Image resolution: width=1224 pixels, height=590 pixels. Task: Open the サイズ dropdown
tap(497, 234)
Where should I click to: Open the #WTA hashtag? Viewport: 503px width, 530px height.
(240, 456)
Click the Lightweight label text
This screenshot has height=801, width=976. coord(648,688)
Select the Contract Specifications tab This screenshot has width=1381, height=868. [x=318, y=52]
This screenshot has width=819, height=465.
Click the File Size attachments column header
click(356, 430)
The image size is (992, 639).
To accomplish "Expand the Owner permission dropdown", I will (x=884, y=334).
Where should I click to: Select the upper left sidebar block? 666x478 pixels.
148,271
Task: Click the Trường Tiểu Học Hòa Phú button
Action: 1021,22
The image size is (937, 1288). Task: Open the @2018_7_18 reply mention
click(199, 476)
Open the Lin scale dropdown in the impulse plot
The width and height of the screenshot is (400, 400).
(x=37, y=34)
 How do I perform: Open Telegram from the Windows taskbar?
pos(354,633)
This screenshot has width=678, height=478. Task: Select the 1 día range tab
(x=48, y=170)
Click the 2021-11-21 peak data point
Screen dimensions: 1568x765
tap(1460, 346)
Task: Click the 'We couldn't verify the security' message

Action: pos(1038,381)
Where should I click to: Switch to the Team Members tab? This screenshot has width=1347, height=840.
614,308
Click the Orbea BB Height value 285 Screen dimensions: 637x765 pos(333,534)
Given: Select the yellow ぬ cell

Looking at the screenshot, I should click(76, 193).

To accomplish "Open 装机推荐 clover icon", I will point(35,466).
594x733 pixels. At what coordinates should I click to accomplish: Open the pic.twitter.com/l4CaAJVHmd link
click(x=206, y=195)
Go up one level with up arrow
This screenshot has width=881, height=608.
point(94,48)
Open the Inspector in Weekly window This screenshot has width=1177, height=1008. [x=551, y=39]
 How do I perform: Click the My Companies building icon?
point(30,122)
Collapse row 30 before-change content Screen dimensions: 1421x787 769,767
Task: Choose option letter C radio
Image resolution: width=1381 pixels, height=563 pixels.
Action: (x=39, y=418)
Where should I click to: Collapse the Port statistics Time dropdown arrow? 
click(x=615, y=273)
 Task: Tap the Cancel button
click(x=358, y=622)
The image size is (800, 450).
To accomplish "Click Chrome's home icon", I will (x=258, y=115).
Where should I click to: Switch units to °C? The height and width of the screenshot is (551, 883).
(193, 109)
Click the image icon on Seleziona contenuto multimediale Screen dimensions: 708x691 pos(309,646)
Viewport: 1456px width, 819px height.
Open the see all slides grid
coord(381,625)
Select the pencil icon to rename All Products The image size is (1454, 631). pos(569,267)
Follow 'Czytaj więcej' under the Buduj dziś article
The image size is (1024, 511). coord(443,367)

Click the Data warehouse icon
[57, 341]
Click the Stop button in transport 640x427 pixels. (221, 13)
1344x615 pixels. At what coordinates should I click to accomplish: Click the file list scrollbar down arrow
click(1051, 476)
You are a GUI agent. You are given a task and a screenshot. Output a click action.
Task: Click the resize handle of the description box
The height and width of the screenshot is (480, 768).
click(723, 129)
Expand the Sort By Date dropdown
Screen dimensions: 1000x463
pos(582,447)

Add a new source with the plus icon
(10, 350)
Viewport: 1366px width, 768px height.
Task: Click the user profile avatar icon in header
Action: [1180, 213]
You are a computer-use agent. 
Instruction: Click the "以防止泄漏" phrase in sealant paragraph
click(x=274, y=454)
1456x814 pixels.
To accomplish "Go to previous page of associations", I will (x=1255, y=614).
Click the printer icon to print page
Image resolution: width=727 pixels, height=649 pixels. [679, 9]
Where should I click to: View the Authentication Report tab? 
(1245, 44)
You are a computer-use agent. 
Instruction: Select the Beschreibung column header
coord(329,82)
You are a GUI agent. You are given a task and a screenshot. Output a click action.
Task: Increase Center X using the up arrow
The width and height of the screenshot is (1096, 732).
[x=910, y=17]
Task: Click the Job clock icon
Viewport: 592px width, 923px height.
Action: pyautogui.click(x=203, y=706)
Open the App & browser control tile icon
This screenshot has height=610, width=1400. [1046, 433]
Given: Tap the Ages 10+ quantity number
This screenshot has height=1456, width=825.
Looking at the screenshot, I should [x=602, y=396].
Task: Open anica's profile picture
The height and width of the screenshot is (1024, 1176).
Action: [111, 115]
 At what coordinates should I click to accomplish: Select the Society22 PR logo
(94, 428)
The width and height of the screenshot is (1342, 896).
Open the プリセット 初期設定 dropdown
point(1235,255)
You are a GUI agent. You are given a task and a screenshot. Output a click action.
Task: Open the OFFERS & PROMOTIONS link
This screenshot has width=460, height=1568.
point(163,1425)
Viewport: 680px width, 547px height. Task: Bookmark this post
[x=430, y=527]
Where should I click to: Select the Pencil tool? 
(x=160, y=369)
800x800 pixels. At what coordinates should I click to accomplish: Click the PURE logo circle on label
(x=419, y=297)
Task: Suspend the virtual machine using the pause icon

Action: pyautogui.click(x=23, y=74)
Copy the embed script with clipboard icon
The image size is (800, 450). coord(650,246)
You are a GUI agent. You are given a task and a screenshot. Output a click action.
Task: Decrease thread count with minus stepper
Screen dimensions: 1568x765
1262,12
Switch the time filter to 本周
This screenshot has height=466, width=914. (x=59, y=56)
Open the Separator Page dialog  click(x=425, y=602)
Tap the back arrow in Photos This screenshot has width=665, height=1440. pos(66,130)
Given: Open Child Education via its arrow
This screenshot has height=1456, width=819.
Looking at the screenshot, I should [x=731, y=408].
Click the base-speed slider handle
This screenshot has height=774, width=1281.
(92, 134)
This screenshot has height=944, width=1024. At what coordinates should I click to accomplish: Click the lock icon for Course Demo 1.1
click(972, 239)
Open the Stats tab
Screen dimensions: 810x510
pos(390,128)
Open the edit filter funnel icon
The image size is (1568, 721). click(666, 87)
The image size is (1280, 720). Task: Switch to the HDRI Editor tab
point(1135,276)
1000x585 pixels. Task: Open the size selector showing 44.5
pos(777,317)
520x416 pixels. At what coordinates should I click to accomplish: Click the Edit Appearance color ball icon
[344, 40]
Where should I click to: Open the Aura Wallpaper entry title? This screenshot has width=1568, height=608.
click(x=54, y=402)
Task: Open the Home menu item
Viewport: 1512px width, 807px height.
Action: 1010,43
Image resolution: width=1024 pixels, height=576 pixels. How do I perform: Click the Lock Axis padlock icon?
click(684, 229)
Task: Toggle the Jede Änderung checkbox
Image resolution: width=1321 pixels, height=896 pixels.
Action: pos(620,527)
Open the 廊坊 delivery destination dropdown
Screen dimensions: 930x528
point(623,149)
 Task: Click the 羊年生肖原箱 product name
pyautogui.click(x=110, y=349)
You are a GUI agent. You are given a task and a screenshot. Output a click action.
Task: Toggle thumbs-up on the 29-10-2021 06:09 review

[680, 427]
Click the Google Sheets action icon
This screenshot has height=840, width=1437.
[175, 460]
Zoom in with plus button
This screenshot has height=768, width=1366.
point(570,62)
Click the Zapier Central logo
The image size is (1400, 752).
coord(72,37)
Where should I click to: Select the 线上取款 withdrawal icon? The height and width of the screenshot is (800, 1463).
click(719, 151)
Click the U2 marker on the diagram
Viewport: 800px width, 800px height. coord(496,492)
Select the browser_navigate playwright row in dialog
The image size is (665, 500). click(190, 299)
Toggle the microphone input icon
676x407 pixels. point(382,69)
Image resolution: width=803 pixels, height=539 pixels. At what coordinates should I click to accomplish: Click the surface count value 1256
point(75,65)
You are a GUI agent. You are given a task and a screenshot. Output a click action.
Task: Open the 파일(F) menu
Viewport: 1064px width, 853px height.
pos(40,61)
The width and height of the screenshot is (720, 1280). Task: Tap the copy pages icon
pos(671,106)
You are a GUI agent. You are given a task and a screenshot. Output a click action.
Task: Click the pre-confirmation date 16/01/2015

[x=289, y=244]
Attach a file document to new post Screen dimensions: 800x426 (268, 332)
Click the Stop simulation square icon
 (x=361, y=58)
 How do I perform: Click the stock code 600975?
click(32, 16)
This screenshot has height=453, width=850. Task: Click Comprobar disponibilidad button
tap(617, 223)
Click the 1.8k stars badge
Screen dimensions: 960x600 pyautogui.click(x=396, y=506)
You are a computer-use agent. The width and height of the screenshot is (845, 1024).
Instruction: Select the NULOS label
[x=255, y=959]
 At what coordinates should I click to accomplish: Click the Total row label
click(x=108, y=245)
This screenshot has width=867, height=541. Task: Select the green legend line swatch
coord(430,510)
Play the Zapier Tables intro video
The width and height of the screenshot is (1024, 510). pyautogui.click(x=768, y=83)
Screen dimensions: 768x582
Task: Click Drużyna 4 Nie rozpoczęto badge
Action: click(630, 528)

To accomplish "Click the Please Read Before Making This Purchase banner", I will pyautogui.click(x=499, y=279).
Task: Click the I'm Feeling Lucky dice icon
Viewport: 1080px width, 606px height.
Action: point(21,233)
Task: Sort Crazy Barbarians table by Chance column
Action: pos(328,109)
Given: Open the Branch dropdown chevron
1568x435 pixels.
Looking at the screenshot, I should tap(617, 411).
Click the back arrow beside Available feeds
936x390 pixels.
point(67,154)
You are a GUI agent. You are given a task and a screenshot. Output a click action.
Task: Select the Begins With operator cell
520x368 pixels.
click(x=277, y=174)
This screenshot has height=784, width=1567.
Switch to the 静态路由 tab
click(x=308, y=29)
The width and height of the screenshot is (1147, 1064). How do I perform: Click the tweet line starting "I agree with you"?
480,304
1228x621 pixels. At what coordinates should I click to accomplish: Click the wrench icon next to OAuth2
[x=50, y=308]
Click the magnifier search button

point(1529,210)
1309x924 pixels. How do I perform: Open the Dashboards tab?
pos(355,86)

» **WHAT THE TASK ASKS**
Everything from the line with "1309x924 pixels. How" to the end of the listing above needs to be duplicated exactly, both end lines included, with nothing more.

» **SOLUTION**
1309x924 pixels. How do I perform: Open the Dashboards tab?
pos(355,86)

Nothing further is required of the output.